On se rappelle la boutade d’Alphonse Allais, qu’il faudrait construire les villes à la campagne, l’air y serait plus pur. La mairie de Paris en a pris le contrepied, un peu comme si elle voulait remettre la campagne dans la capitale, avec ce qui s’appelle alors agriculture urbaine. Sans vouloir être méchant, c’est un peu jouer à Marie-Antoinette, et ce n’est pas sûr que tout cela compense la désertification des campagnes ou fasse oublier la misère des agriculteurs. En tout cas, on veut donner un nouvel air (dans tous les sens du terme) à Paris.
Pour cela, les services de la mairie ont recensé 23 sites, propriétés municipales, proposés à la consultation. Originalité de l’opération : les sites étaient mis en vente, et les projets devaient être conjointement portés par des investisseurs et des architectes (quitte à s’adjoindre toutes sortes de gens, agronomes bien sûr, artistes, associatifs, jusqu’à des cuisiniers…). Le résultat pour la mairie s’avère satisfaisant : au départ, 372 offrent furent remises, il y avait eu même 815 manifestations d’intérêt. Après écrémage, 75 équipes furent retenues, et 22 sites trouvèrent leur lauréat (un seul, un hôtel particulier du XVIIe, fut recalé, faute d’innovation suffisante). Mais c’est du côté des finances que l’affaire s’annonce juteuse : 1,3 milliard d’euros d’investissements privés et 565 millions de recettes pour la ville. Ce qui a fait naître les premières critiques, de brader l’espace public, un pas de plus dans la privatisation. Et puis le travail des architectes, des perdants, resté sans rémunération.

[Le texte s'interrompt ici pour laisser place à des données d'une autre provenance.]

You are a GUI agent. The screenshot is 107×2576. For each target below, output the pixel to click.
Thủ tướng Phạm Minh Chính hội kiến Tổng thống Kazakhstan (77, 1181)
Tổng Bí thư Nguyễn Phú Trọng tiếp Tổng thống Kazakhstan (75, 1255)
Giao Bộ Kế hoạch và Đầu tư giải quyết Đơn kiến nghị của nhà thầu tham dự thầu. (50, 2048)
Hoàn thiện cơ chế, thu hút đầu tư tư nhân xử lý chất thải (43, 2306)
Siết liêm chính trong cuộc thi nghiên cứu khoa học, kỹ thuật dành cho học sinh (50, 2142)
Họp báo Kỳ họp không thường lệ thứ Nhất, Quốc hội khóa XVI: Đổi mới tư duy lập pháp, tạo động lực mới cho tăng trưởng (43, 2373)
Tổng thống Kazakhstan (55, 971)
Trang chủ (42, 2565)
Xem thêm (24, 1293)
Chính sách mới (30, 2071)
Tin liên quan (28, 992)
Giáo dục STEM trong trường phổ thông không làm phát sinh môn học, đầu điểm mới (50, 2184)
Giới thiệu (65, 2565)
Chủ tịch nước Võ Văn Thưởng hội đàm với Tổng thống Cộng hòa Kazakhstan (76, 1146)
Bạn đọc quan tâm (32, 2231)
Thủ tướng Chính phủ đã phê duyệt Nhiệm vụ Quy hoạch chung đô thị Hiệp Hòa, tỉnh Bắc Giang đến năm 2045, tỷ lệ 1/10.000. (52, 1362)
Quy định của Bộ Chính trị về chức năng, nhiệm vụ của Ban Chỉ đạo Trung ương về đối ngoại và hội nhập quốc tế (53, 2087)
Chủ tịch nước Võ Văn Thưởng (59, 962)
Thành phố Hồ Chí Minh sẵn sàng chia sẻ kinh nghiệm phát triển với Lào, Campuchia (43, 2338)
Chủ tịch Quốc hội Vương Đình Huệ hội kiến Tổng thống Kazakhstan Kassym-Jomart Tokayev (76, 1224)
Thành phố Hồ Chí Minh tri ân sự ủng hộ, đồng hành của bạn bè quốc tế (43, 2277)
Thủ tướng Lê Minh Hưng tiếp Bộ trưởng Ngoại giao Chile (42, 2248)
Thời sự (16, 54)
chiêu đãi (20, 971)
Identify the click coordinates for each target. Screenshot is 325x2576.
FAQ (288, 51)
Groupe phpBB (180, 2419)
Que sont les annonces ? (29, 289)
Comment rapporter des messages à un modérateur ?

Les 22 sites retenus sont de taille et de configuration bien différentes, voire opposées. L’exposition au pavillon de l’Arsenal en rend compte et permet de se faire une idée, une image de l’ensemble. Et en premier des conditions mêmes (de succès) à ce concours à tant de points de vue pas comme les autres. Pas de verdure, pas de chance ; il y a peu de projets dérogeant à la règle, qui se vérifie jusque dans les dénominations. Ainsi, dans le XIIIe, au cœur de la Zac Paris Rive Gauche, on a primé des bâtiments-laboratoires, à biofaçade active, et ils se nomment à tour de rôle « Algo House », « Plant House » et Tree House ». Je ne sais si Paris manque de parcs, de squares, de bois, des arbres, il y en aura, pas moins de mille par exemple, « une nouvelle skyline pour Paris », avec un immeuble-pont entre la porte Maillot et la porte des Ternes.
C’est l’un des projets les plus spectaculaires, de l’architecte japonais Sou Fujimoto associé à Manal Rachdi, l’un des plus volumineux aussi, plus de 11 000 mètres carrés dont 50 pour cent de logements sociaux et intermédiaires. En concurrence dans ces catégories avec l’ancienne préfecture, boulevard Morland, dans le IVe, qui est revenue au Britannique David Chipperfield, ensemble avec l’artiste Olafur Eliasson. Là, on passe carrément dans les 40 000 mètres carrés, place d’Italie, dans le XIIIe, on revient à 7 000 seulement, avec toiture végétalisée bien entendu.
Il est des projets plus modestes, plus inattendus. Si ce n’est pas tout à fait la cas pour « La Fabrique de la danse », conçue par les architectes de l’Atelier Secousses avenue Gambetta, ça l’est sûrement pour le funérarium des architectes Vincent Parreira et Antonio Virga, à la Poterne des peupliers, dans le XIIIe, entre le boulevard périphérique et le cimetière de Gentilly ; et pour une fois, même si une large place est faite encore à la végétalisation, les arbres se trouvent remplacés par une belle résille métallique vaporeuse.
D’aucuns ont reproché à la ville de jouer au Monopoly, eh bien, on va étendre le jeu, hors des limites de la capitale. Ce sera « Réinventer la Seine », de Paris au Havre, et pour conclure avec Alphonse Allais, ça reviendra dès lors à apporter la ville à la campagne.